- _EXERCISE INPUTS_
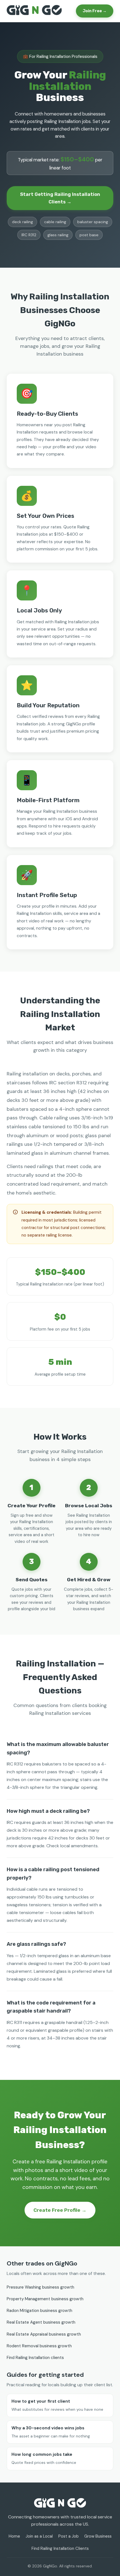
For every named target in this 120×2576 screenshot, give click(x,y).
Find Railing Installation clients (35, 2357)
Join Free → (95, 11)
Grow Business (98, 2536)
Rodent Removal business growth (39, 2346)
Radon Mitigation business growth (39, 2310)
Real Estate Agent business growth (41, 2322)
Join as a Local (39, 2536)
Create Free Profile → (60, 2210)
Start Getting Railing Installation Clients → (60, 198)
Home (14, 2536)
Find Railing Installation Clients (60, 2548)
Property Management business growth (45, 2299)
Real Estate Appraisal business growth (44, 2334)
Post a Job (68, 2536)
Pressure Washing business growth (40, 2287)
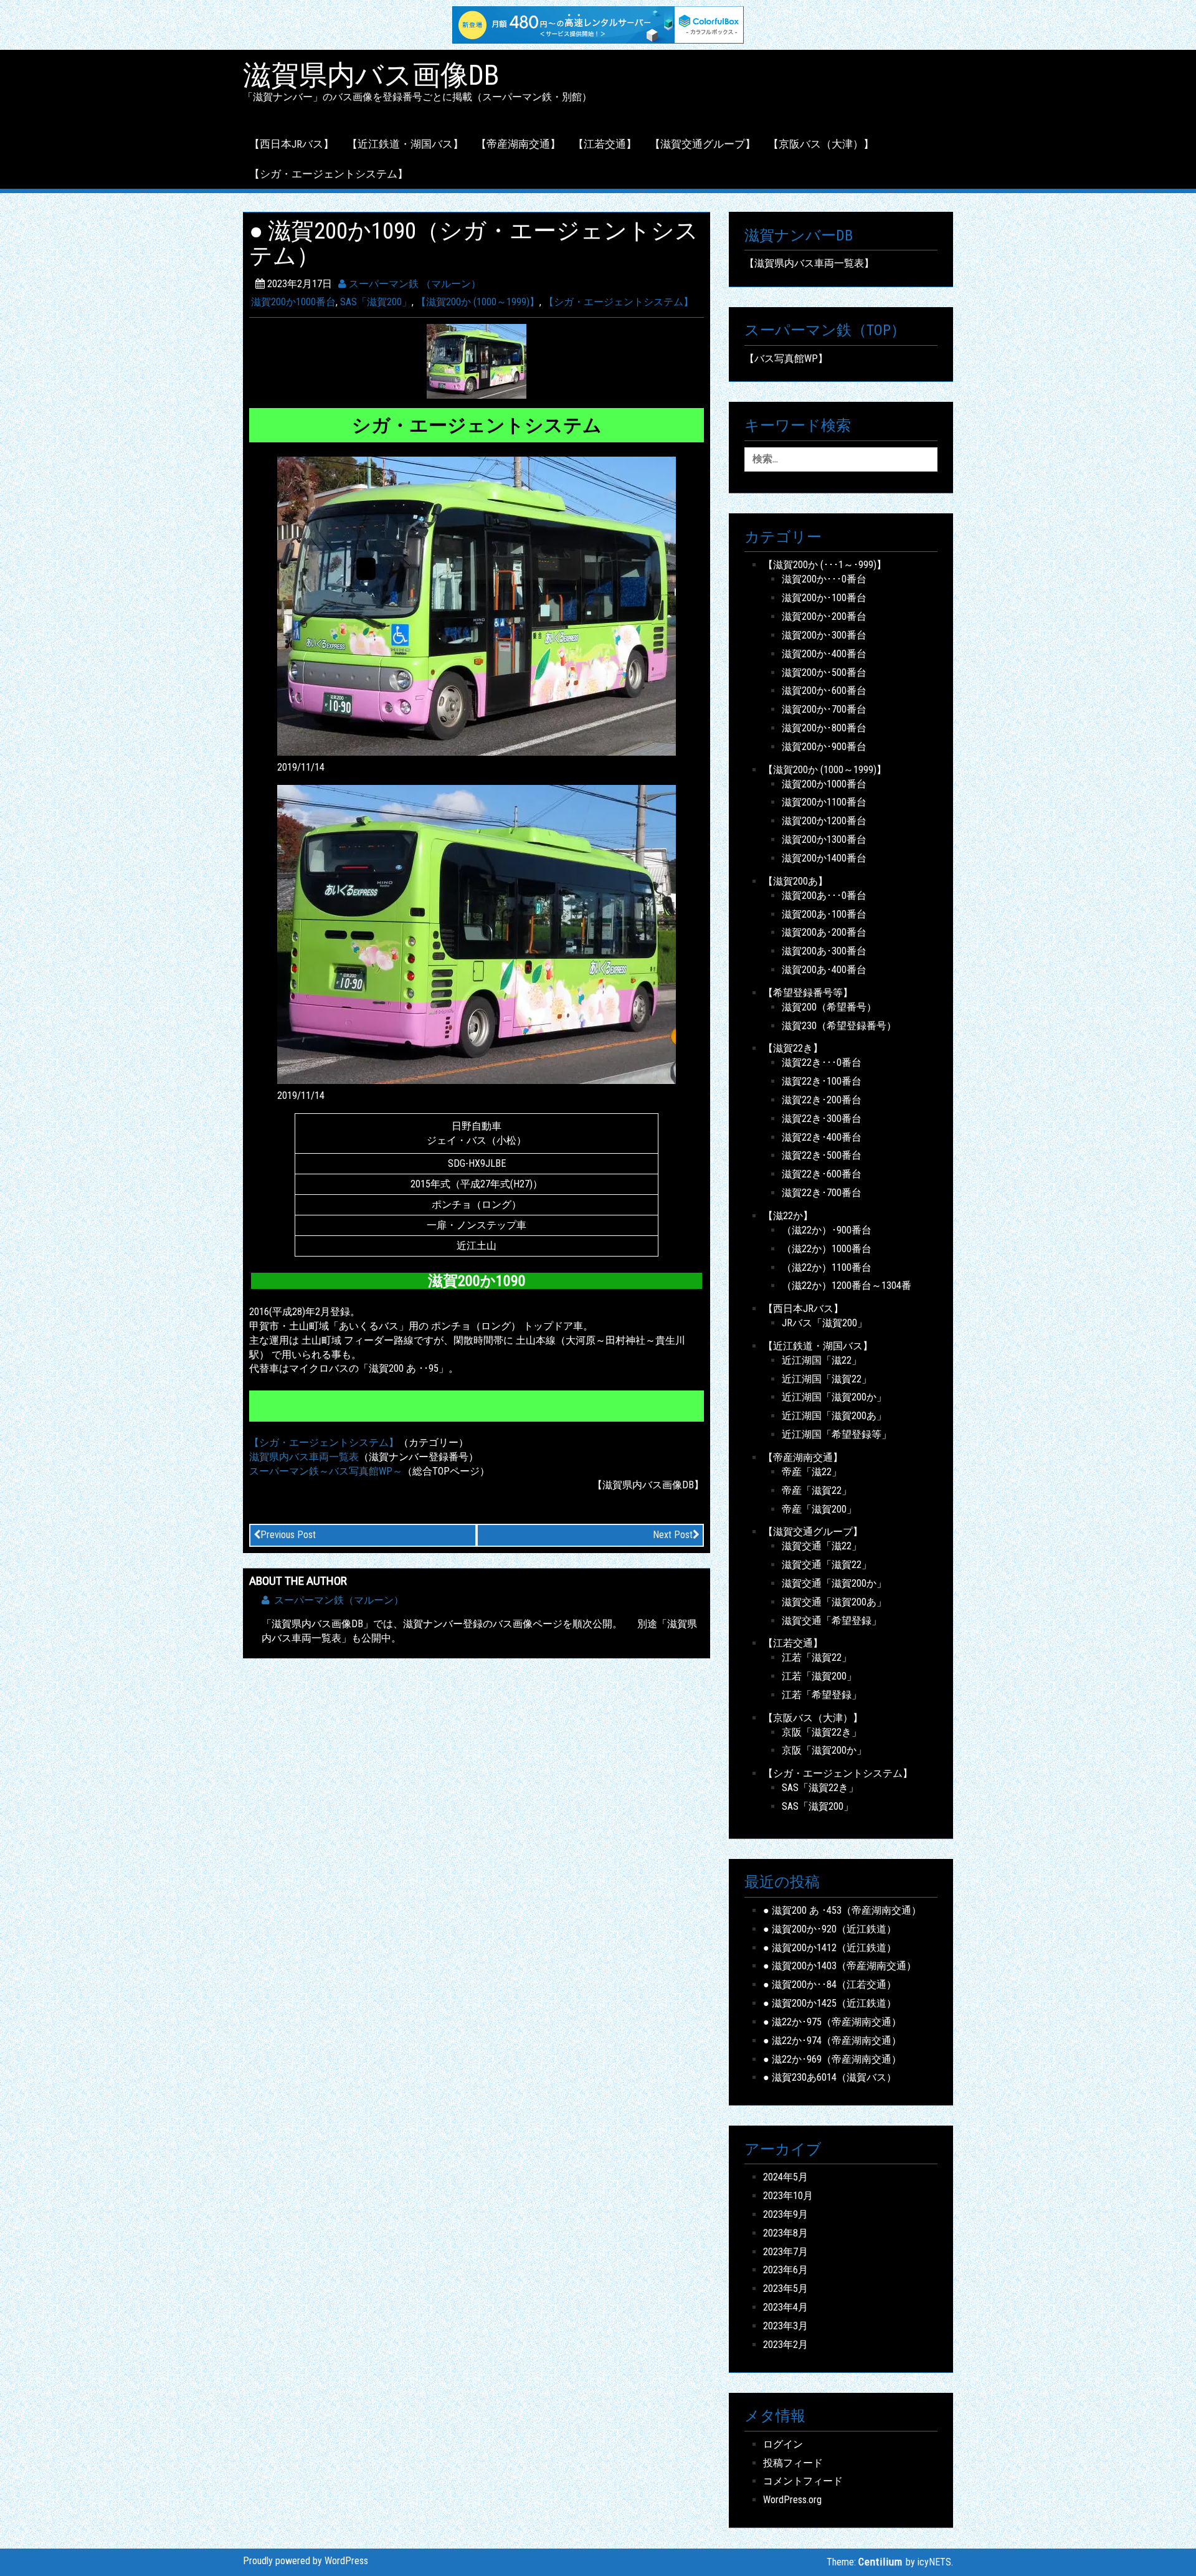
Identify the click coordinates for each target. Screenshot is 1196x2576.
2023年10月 (788, 2196)
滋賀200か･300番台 (824, 635)
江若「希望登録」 (821, 1695)
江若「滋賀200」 (819, 1676)
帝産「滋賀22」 (817, 1490)
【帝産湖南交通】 (518, 144)
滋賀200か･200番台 (824, 616)
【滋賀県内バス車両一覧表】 (809, 263)
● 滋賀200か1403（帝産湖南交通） (839, 1966)
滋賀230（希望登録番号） (839, 1026)
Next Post (673, 1535)
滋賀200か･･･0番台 (824, 579)
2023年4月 (785, 2307)
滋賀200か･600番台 (824, 690)
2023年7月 (785, 2252)
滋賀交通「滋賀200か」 (834, 1583)
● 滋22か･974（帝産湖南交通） (832, 2040)
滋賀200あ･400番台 (824, 970)
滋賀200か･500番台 (824, 672)
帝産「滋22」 (812, 1472)
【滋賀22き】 (793, 1048)
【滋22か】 (788, 1216)
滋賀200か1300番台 (824, 839)
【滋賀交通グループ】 (703, 144)
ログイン (783, 2444)
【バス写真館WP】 (786, 358)
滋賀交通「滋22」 (821, 1546)
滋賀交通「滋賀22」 (826, 1565)
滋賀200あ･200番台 (824, 932)
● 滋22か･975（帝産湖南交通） (832, 2022)
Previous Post (288, 1535)
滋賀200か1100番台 (824, 802)
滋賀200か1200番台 (824, 821)
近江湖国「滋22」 (821, 1360)
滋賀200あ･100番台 (824, 914)
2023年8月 (785, 2233)
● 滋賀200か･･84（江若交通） (829, 1984)
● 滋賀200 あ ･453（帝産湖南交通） (842, 1910)
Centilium (880, 2561)
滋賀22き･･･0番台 (821, 1062)
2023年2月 (785, 2344)
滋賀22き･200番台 (821, 1100)
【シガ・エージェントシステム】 (328, 174)
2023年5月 (785, 2288)
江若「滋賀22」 (817, 1657)
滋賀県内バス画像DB (371, 75)
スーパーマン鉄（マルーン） (339, 1600)
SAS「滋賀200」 (376, 302)
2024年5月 (785, 2177)
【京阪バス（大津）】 (821, 144)
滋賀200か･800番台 (824, 728)
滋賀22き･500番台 (821, 1155)
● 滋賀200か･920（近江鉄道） (829, 1929)
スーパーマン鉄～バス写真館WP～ (325, 1471)
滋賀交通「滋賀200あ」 (834, 1602)
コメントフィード (803, 2481)
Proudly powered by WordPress (305, 2561)
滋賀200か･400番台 (824, 654)
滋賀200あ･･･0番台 (824, 895)
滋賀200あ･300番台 (824, 951)
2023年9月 (785, 2214)
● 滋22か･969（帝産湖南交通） (832, 2059)
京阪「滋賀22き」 (821, 1732)
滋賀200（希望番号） (829, 1007)
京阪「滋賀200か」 (824, 1750)
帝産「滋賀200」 (819, 1509)
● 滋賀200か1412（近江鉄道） (829, 1948)
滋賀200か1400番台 (824, 858)
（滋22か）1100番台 (826, 1267)
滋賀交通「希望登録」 (831, 1621)
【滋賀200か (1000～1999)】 (477, 302)
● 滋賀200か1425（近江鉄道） (829, 2003)
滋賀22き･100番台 (821, 1081)
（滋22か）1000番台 (826, 1249)
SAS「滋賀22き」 (820, 1788)
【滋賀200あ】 (795, 881)
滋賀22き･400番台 (821, 1137)
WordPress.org (792, 2500)
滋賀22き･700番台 (821, 1193)
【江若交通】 (605, 144)
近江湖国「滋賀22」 (826, 1379)
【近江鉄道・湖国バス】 (405, 144)
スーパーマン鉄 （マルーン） (413, 284)
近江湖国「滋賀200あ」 (834, 1416)
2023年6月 (785, 2270)
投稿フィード (793, 2463)
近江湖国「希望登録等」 (836, 1434)
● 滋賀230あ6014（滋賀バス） (829, 2077)
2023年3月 (785, 2326)
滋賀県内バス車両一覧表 (304, 1457)
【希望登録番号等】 (808, 993)
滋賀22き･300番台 (821, 1118)
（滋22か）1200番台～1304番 (846, 1285)
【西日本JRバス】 (291, 144)
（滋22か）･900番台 (826, 1230)
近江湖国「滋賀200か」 (834, 1397)
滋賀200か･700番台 (824, 709)
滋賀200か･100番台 (824, 598)
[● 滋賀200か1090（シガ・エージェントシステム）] (476, 361)
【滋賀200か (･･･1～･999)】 (824, 565)
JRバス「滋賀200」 (824, 1323)
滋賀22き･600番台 (821, 1174)
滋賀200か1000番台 (293, 302)
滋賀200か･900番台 (824, 747)
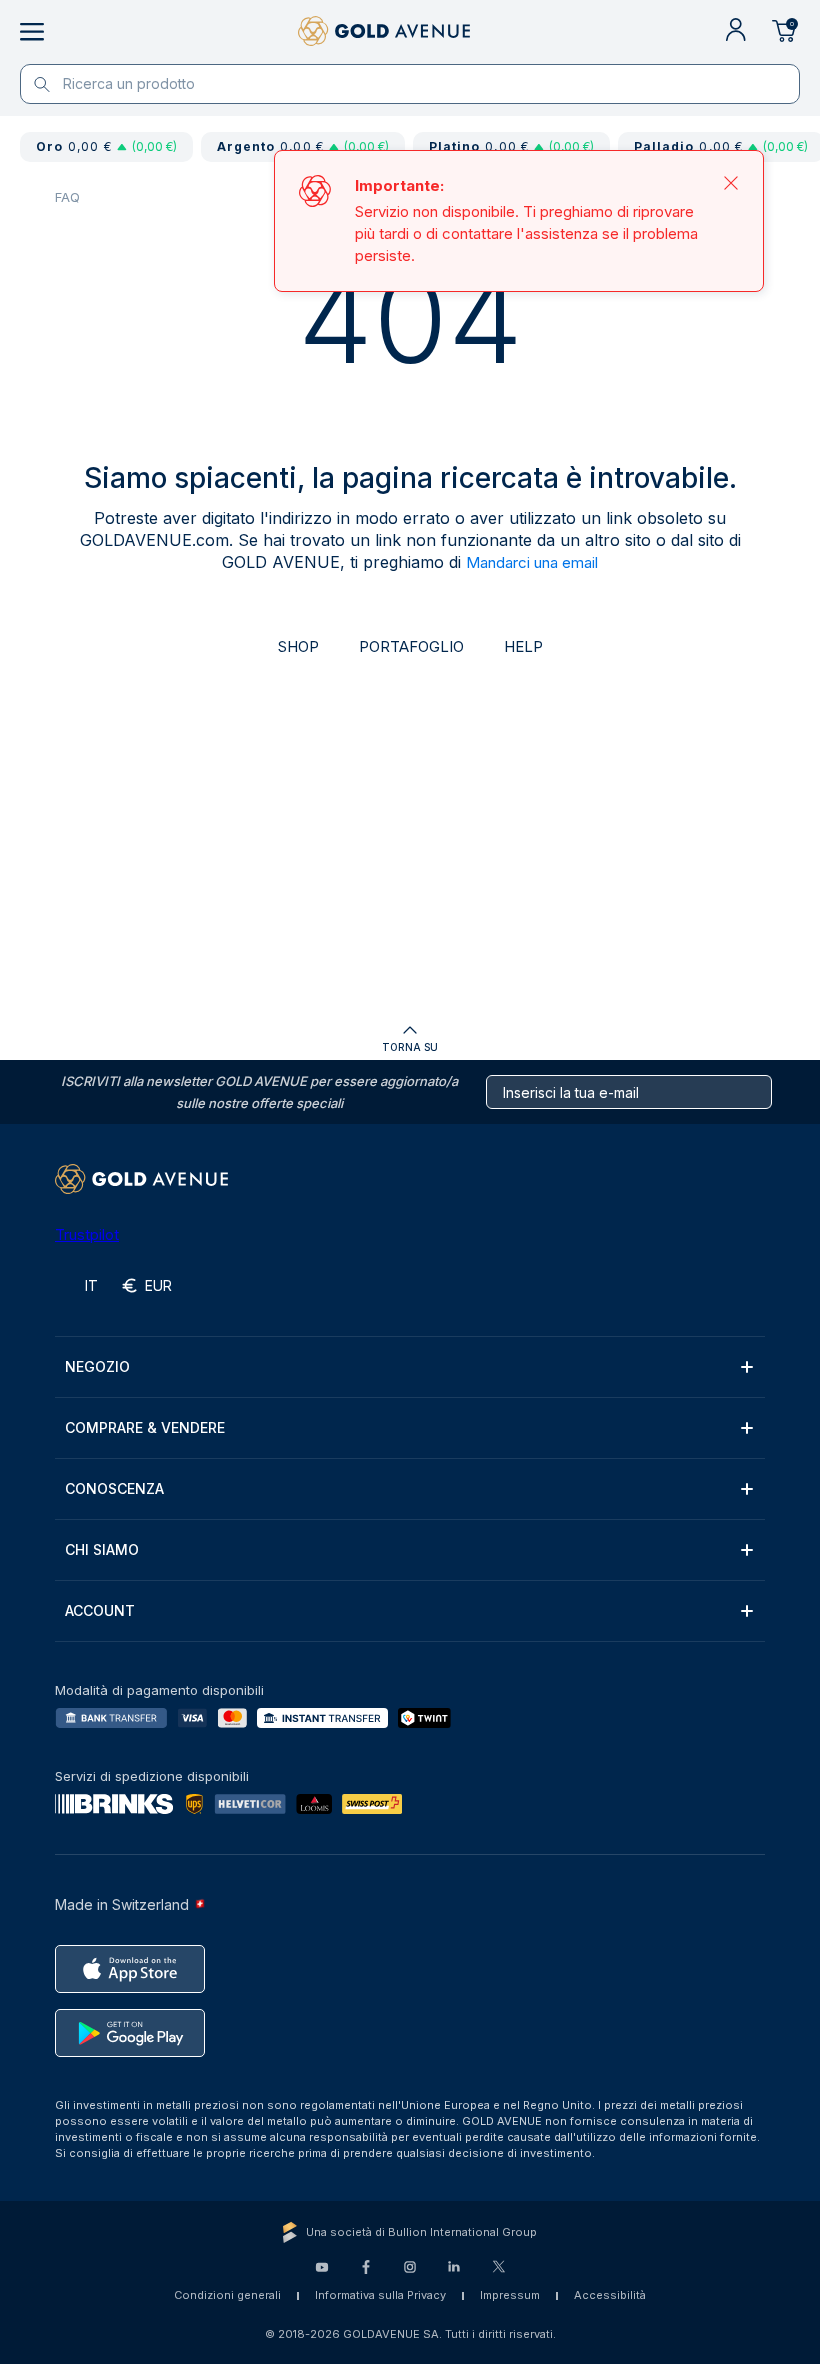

- _INSTRUCTIONS TO FOLLOW_
No picture is to appear in the copy; every entry above is otherwise to be printed verbatim.

- _RESULT_
For every named target in this 120×2576 screenshot, give click(x,y).
Find Railing Installation clients (35, 2357)
Join Free → (95, 11)
Grow Business (98, 2536)
Rodent Removal business growth (39, 2346)
Radon Mitigation business growth (39, 2310)
Real Estate Agent business growth (41, 2322)
Join as a Local (39, 2536)
Create Free Profile → (60, 2210)
Start Getting Railing Installation Clients → (60, 198)
Home (14, 2536)
Find Railing Installation Clients (60, 2548)
Property Management business growth (45, 2299)
Real Estate Appraisal business growth (44, 2334)
Post a Job (68, 2536)
Pressure Washing business growth (40, 2287)
Identify the click coordinates for each target. Screenshot is 1196x2576.
2023年10月 (788, 2196)
滋賀200か･300番台 (824, 635)
江若「希望登録」 (821, 1695)
江若「滋賀200」 (819, 1676)
帝産「滋賀22」 (817, 1490)
【帝産湖南交通】 (518, 144)
滋賀200か･200番台 (824, 616)
【滋賀県内バス車両一覧表】 (809, 263)
● 滋賀200か1403（帝産湖南交通） (839, 1966)
滋賀230（希望登録番号） (839, 1026)
Next Post (673, 1535)
滋賀200か･･･0番台 (824, 579)
2023年4月 (785, 2307)
滋賀200か･600番台 (824, 690)
2023年7月 (785, 2252)
滋賀交通「滋賀200か」 (834, 1583)
● 滋22か･974（帝産湖南交通） (832, 2040)
滋賀200あ･400番台 (824, 970)
滋賀200か･500番台 (824, 672)
帝産「滋22」 (812, 1472)
【滋賀22き】 (793, 1048)
【滋22か】 (788, 1216)
滋賀200か1300番台 (824, 839)
【滋賀交通グループ】 (703, 144)
ログイン (783, 2444)
【バス写真館WP】 (786, 358)
滋賀交通「滋22」 (821, 1546)
滋賀交通「滋賀22」 (826, 1565)
滋賀200あ･200番台 (824, 932)
● 滋22か･975（帝産湖南交通） (832, 2022)
Previous Post (288, 1535)
滋賀200か1100番台 (824, 802)
滋賀200か1200番台 (824, 821)
近江湖国「滋22」 (821, 1360)
滋賀200あ･100番台 (824, 914)
2023年8月 (785, 2233)
● 滋賀200か･･84（江若交通） (829, 1984)
● 滋賀200 あ ･453（帝産湖南交通） (842, 1910)
Centilium (880, 2561)
滋賀22き･･･0番台 (821, 1062)
2023年2月 (785, 2344)
滋賀22き･200番台 (821, 1100)
【シガ・エージェントシステム】 (328, 174)
2023年5月 (785, 2288)
江若「滋賀22」 (817, 1657)
滋賀県内バス画像DB (371, 75)
スーパーマン鉄（マルーン） (339, 1600)
SAS「滋賀200」 (376, 302)
2024年5月 (785, 2177)
【京阪バス（大津）】 (821, 144)
滋賀200か･800番台 (824, 728)
滋賀22き･500番台 (821, 1155)
● 滋賀200か･920（近江鉄道） (829, 1929)
スーパーマン鉄～バス写真館WP～ (325, 1471)
滋賀交通「滋賀200あ」 (834, 1602)
コメントフィード (803, 2481)
Proudly powered by WordPress (305, 2561)
滋賀200か･400番台 (824, 654)
滋賀200あ･･･0番台 (824, 895)
滋賀200あ･300番台 (824, 951)
2023年9月 (785, 2214)
● 滋22か･969（帝産湖南交通） (832, 2059)
京阪「滋賀22き」 (821, 1732)
滋賀200（希望番号） (829, 1007)
京阪「滋賀200か」 (824, 1750)
帝産「滋賀200」 (819, 1509)
● 滋賀200か1412（近江鉄道） (829, 1948)
滋賀200か1400番台 (824, 858)
（滋22か）1100番台 (826, 1267)
滋賀交通「希望登録」 (831, 1621)
【滋賀200か (1000～1999)】 (477, 302)
● 滋賀200か1425（近江鉄道） (829, 2003)
滋賀22き･100番台 (821, 1081)
（滋22か）1000番台 (826, 1249)
SAS「滋賀22き」 (820, 1788)
【滋賀200あ】 (795, 881)
滋賀22き･400番台 (821, 1137)
WordPress.org (792, 2500)
滋賀22き･700番台 (821, 1193)
【江若交通】 (605, 144)
近江湖国「滋賀22」 (826, 1379)
【近江鉄道・湖国バス】 (405, 144)
スーパーマン鉄 （マルーン） (413, 284)
近江湖国「滋賀200あ」 (834, 1416)
2023年6月 (785, 2270)
投稿フィード (793, 2463)
近江湖国「希望登録等」 (836, 1434)
● 滋賀230あ6014（滋賀バス） (829, 2077)
2023年3月 (785, 2326)
滋賀県内バス車両一覧表 (304, 1457)
【希望登録番号等】 (808, 993)
滋賀22き･300番台 (821, 1118)
（滋22か）1200番台～1304番 (846, 1285)
【西日本JRバス】 (291, 144)
（滋22か）･900番台 (826, 1230)
近江湖国「滋賀200か」 (834, 1397)
滋賀200か･700番台 (824, 709)
滋賀200か･100番台 (824, 598)
[● 滋賀200か1090（シガ・エージェントシステム）] (476, 361)
【滋賀200か (･･･1～･999)】 (824, 565)
JRバス「滋賀200」 (824, 1323)
滋賀22き･600番台 (821, 1174)
滋賀200か1000番台 (293, 302)
滋賀200か･900番台 (824, 747)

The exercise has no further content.